Tennis Strokes

To become a good tennis player you must learn good techniques and sound tennis tactics. Lessons from a good coach are essential. Below are some links to other sites on the internet and a few of my own tennis tips.

MATCH PLAY

What are your stroking speed limits?

Your speed limit is the speed at which you can consistently get the ball in court and near your target. When you try to hit above your speed limit you over hit and make too many errors; when you hit too far below your speed limit you tend to push the ball and play too safely.

Your speed limit varies from shot to shot--you might be able to hit your forehand very hard and still control it but not your backhand, for example.

 

Rallying speed and Put Away speed

Rallying speed is the speed at which you can hit the ball consistently with good control.

When the opportunity to hurt your opponent arises, you need to hit the ball hard enough to end the point immediately, and this usually means hitting it harder than your usual rallying speed. This is put away speed.

 

 Service Returns

Service returns and overheads are important shots that are not practiced nearly enough by the average player.

  • SERVICE RETURNS:  Ready position:  weight balanced, legs shoulder width or wider, knees flexed.  Use the bounce/hop step just as the server is about to hit the serve.  Move your weight forward and in the direction of the ball.  Try to reach forward for the return with an abbreviated back swing.
  • Contact the ball in front of your body and follow through towards your target.

Overhead

  • The overhead is similar to the serve but has important differences because you must move into position to hit. Overhead preparation is also simpler.
  • As soon as you see a lob, turn sideways and begin moving backwards like a football cornerback--use crossover, "carrioca style" footwork. Get your non-racket hand up pointing at the ball. Keep the ball lined up above your left shoulder.
  • Visualize getting under the ball. Get your racket back early in an abbreviated back swing.
  • Hit through the ball with full follow through like a serve.

 

 

 

 

 

 

 

 

 

 

 

 

 

 

 

 

 

 

Volleys  

Volleying well requires good balance, shifting your body weight forward, and using controlled shoulder/arm/hand movement to punch the racket through the ball.

  • Continental volley grip:  the only grip to use on the volley is the continental grip.  Hold the racket vertical and grab the handle from the front.  This should put the index pad of your hand on the right hand top bevel and the palm of your hand on the tip bevel.
  • Balance:  spread your feet shoulder width or wider, flex your knees, do not lock them, and keep your weight on the balls of your feet.
  • Anticipation and moving to the ball:  To quickly move to the ball you have to use a split step or bounce/hop step.  Hop and bounce on the balls of your feet just as your opponent is about to hit the ball.  Push off in the direction of the ball as soon as you see where it’s headed.

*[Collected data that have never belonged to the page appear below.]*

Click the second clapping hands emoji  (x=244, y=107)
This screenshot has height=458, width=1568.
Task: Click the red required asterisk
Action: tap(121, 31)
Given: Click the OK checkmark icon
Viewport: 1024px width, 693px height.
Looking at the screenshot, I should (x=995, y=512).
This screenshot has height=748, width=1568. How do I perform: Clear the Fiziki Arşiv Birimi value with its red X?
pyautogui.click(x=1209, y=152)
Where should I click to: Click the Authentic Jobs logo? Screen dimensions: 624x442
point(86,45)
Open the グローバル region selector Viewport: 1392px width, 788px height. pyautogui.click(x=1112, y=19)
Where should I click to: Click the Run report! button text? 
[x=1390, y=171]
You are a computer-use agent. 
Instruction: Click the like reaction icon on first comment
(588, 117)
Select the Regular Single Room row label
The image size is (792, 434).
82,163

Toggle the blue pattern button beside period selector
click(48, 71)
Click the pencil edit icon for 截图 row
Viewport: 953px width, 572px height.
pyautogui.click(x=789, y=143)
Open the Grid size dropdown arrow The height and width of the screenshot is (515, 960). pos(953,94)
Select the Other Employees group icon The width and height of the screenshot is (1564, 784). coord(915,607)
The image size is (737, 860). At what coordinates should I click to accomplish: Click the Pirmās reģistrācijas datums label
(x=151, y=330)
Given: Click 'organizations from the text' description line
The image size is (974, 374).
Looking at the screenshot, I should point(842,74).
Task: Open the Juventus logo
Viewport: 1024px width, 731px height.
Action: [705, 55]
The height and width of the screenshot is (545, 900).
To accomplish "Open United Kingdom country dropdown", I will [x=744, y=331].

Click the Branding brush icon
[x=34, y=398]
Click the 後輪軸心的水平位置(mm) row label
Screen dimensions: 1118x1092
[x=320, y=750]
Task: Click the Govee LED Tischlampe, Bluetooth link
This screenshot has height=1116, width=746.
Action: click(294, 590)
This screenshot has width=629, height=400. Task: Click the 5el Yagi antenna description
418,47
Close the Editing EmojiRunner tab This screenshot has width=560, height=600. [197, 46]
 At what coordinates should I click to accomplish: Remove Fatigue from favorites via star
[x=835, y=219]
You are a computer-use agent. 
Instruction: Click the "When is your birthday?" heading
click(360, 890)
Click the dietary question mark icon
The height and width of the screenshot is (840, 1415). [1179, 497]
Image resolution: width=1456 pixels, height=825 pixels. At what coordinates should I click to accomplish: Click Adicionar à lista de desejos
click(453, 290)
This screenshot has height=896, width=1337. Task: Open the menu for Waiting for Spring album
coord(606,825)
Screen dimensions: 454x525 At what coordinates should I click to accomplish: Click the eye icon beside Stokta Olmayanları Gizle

  • Volley Footwork:  the footwork for the volley requires two steps--planting the outside foot and stepping forward towards the ball with the inside foot.  On the forehand, plant the right foot and step forward with the left; on the backhand, plant the left foot and step forward with the right.
  • Racket preparation and hand movement on the volley:  Wait for the ball with the racket in front of your body and the racket head at about chest height.  Turn your shoulders away from the ball and step in the direction of the ball with your outside foot.  Punch forward and slightly downward to meet the ball in front of your body.  The wrist remains firm and the motion extends the forearm through and slightly under the ball to give it slight backspin for control.  Keep the follow through short and controlled.

 

Forehand

  • Turn sideways early and find your grip--before the ball crosses the net.
  • For topspin make sure your racket head moves from below the height of the ball to above the height of the ball at contact.
  • For slice make sure your racket face is slightly open and that it moves from high to low--from above fall height to below the height of ball at contact.
  • Elbow starts close to your hip at lowest point of forward swing and moves forward and out to the ball.
  • Elbow followthrough finishes in front of the plane of the body, parallel to the court, and pointing at your target.

Two-Handed Backhand

  • Prepare early by changing grip and getting sideways before ball crosses the net.
  • Drop racket head below ball and swing up to ball contact point for topspin.
  • Swing racket head down to and through the ball for slice, making sure the racket face is slightly open.
  • Hands start near the hips at lowest point of forward swing and swing out to meet the ball.
  • Follow through high and across the body. Left elbow finishes high, parallel to the court just like on the forehand.